@CreamFilling512:Well actually it's a two parter ...
1) How to suspend drawing until the next frame ... kind of like SwapBuffers() which blocks until the next refresh cycle if you system and software are configured correctly. This is roughly the approximate equivalent of requestAnimationFrame(). That is releasing the remainder of your time to Windows while waiting for the next frame.
2) Determining the precise time at which your update/render loop continues. This remains unanswered. I don't think Javascript DateTime.now() returns a time which is accurate enough, the granularity is too big (~15ms sometimes more, sometimes less) for smooth animations. I think people are counting frames instead because of this. This is something game/real time graphics developers move away from very quickly after they learn the basics. They want Frame-Rate Independent Animation [1] [2]
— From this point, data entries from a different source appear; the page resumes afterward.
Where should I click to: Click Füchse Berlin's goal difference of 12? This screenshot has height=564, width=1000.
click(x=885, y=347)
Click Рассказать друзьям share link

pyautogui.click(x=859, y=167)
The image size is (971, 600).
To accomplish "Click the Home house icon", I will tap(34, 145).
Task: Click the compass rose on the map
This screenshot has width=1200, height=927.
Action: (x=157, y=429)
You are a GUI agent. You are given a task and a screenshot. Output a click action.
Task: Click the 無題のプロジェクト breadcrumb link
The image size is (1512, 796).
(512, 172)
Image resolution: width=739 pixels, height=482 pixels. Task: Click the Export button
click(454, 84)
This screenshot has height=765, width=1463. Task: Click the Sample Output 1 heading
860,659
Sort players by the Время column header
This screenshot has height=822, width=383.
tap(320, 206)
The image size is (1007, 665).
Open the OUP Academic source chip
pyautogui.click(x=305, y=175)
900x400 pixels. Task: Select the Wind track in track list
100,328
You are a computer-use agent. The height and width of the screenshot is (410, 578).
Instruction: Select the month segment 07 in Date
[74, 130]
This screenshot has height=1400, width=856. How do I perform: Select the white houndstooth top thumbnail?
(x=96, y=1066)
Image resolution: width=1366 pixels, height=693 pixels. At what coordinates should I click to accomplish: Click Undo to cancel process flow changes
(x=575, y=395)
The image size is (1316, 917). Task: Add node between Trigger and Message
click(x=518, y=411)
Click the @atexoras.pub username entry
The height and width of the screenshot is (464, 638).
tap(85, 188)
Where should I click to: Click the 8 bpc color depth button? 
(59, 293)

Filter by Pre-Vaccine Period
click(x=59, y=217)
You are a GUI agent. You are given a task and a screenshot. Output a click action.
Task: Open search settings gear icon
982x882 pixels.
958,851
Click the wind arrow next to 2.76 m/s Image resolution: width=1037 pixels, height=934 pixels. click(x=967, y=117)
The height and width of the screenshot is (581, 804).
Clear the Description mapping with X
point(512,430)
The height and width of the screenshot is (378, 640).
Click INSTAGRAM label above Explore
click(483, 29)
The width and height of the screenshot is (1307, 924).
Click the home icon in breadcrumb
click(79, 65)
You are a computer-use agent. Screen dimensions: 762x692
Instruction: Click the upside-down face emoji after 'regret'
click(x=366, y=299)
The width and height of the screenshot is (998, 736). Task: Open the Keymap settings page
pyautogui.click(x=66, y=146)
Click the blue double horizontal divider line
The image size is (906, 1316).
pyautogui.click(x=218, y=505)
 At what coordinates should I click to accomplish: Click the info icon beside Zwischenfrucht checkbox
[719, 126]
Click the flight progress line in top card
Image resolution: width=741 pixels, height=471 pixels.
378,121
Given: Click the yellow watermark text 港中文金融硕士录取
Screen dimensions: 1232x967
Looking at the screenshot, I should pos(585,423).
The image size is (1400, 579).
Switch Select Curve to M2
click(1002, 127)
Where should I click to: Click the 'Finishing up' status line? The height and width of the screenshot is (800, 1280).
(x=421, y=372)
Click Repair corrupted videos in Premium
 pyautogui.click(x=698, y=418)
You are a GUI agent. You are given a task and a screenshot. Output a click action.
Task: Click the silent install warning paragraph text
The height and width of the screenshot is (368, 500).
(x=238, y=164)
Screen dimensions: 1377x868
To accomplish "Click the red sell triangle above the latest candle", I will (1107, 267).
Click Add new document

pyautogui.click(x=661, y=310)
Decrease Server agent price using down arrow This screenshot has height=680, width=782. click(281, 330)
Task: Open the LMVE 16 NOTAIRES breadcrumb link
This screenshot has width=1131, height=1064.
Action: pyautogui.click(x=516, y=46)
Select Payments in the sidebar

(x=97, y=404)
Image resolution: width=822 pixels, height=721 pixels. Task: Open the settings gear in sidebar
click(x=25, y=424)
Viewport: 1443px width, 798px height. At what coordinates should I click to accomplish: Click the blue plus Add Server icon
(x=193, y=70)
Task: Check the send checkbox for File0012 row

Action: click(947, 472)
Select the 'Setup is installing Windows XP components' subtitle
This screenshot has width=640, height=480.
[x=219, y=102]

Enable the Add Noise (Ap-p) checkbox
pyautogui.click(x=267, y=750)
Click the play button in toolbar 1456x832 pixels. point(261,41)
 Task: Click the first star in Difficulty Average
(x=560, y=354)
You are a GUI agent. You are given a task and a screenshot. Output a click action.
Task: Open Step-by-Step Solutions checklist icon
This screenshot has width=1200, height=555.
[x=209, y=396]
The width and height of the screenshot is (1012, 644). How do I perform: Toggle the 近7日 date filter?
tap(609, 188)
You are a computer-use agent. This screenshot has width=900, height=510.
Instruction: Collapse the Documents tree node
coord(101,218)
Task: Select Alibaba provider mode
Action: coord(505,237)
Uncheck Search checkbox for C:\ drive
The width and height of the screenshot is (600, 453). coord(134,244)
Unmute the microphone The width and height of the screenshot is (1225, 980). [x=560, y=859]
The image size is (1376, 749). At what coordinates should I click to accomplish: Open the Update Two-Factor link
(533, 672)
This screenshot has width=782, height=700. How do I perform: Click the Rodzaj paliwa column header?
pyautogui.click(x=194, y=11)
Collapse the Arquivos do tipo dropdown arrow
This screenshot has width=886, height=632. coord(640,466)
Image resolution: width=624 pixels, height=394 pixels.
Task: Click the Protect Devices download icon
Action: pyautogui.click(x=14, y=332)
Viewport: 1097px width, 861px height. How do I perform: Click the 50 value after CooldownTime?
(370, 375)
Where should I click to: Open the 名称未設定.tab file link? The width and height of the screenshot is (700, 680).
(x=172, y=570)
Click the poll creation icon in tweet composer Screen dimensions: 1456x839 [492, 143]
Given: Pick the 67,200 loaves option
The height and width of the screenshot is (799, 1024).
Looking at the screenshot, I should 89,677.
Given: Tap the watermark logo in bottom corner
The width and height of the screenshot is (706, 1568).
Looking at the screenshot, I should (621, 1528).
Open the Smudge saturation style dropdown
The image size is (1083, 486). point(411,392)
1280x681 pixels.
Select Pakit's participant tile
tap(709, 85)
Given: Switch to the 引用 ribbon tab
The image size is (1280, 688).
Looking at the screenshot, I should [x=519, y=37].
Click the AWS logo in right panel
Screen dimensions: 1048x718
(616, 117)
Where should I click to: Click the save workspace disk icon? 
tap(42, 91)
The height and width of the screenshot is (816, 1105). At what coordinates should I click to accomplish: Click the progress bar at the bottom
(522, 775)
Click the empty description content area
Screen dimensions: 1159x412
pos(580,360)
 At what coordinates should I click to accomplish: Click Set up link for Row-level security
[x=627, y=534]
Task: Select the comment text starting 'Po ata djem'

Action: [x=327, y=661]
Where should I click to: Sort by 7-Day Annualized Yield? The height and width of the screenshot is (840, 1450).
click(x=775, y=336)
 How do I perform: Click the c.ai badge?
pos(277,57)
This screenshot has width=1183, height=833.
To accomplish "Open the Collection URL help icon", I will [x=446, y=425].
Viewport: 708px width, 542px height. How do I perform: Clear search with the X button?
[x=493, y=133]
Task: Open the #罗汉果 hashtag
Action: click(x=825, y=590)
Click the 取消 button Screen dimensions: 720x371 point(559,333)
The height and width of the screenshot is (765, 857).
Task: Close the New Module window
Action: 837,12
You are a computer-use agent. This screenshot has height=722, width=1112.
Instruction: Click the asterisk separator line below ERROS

So while you answered part 1, how to yield processing until the next frame, the answer to part 2, which is how to get a highly precise time measurement in Javascript, remains unanswered. That and part 2 was what I was really asking about.
[1] http://www.opentk.com/node/150
[2] http://www.opengl.org/discussion_boards/ubbthreads.php?ubb=showflat&Number=277421
Edit: Reading the documentation for requestAnimationFrame(), which applies only to some browsers and is not supported in IE, it would seem that the callback includes a parameter passed from the browser. The timestamp callback argument represents a number of milliseconds. This is a step in the right direction, but it's let up to the browser implementors to determine the accuracy of timestamp.